=== What to produce ===
Gather each of the rows below that contains the string "pixels", and copy those rows in full.

=== Source information ===
'''

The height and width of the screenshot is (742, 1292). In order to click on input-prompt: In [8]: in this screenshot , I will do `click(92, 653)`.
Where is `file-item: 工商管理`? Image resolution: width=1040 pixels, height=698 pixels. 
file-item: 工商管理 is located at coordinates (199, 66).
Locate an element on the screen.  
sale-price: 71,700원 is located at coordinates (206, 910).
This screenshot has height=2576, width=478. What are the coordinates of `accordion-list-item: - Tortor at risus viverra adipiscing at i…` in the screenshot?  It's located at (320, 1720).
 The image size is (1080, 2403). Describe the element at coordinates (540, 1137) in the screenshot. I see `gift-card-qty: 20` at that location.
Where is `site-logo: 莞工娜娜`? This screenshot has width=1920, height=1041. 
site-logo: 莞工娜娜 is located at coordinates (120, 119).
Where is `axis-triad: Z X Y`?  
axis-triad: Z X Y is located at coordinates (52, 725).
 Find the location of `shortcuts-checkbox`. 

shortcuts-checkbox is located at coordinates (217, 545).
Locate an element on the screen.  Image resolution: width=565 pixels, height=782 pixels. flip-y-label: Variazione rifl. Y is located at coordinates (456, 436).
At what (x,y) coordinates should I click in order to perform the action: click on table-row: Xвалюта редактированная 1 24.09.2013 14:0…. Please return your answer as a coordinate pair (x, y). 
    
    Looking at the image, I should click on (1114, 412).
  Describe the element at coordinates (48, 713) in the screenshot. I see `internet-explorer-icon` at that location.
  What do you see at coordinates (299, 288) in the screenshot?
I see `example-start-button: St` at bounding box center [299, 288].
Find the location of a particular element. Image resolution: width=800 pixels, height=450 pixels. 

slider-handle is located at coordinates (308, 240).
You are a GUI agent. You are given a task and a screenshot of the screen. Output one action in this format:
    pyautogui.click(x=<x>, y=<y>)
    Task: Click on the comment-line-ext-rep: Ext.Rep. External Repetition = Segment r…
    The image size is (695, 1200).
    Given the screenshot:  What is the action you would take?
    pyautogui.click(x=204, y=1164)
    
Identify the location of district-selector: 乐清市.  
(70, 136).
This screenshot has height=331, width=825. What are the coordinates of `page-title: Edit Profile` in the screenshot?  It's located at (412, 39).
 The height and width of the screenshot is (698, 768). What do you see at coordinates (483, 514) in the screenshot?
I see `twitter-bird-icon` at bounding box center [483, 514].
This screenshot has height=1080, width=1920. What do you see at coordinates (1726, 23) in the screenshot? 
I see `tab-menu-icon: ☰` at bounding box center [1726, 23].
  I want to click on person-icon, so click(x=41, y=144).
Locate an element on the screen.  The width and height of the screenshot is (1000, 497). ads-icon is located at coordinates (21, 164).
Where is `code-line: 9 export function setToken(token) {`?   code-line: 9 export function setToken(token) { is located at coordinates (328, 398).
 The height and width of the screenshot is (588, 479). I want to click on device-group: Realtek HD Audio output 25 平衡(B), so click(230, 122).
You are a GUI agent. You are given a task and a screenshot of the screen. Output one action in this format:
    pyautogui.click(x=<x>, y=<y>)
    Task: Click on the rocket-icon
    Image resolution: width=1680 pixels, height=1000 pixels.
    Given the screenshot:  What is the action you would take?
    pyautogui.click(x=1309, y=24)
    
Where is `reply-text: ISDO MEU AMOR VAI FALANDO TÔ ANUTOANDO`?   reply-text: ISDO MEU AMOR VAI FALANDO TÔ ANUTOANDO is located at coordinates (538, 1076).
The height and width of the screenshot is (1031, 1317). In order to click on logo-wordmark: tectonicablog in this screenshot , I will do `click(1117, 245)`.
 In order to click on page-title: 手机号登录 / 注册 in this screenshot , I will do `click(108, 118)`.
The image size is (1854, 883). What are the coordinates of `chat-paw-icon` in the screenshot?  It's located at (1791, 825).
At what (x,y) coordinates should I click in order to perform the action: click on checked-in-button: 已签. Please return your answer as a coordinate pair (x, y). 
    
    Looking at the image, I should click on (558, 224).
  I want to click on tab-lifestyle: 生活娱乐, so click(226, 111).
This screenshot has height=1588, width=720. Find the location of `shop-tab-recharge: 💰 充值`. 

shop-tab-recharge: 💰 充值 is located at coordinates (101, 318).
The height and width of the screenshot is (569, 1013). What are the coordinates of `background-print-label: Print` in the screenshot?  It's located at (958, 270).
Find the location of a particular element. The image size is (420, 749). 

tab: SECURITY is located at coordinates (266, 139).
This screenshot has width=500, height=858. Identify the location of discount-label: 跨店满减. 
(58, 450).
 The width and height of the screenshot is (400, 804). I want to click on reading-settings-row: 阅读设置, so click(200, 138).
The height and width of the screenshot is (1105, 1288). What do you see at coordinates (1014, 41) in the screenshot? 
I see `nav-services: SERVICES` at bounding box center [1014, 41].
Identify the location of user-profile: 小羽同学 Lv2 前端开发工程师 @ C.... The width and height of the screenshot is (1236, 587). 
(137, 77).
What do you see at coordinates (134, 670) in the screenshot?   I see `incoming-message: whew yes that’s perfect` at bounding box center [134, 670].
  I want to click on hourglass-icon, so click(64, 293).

'''

=== Task answer ===
Where is `file-item: 工商管理`? Image resolution: width=1040 pixels, height=698 pixels. 
Locate an element on the screen.  Image resolution: width=565 pixels, height=782 pixels. flip-y-label: Variazione rifl. Y is located at coordinates (456, 436).
Find the location of a particular element. Image resolution: width=800 pixels, height=450 pixels. 
    Image resolution: width=1680 pixels, height=1000 pixels.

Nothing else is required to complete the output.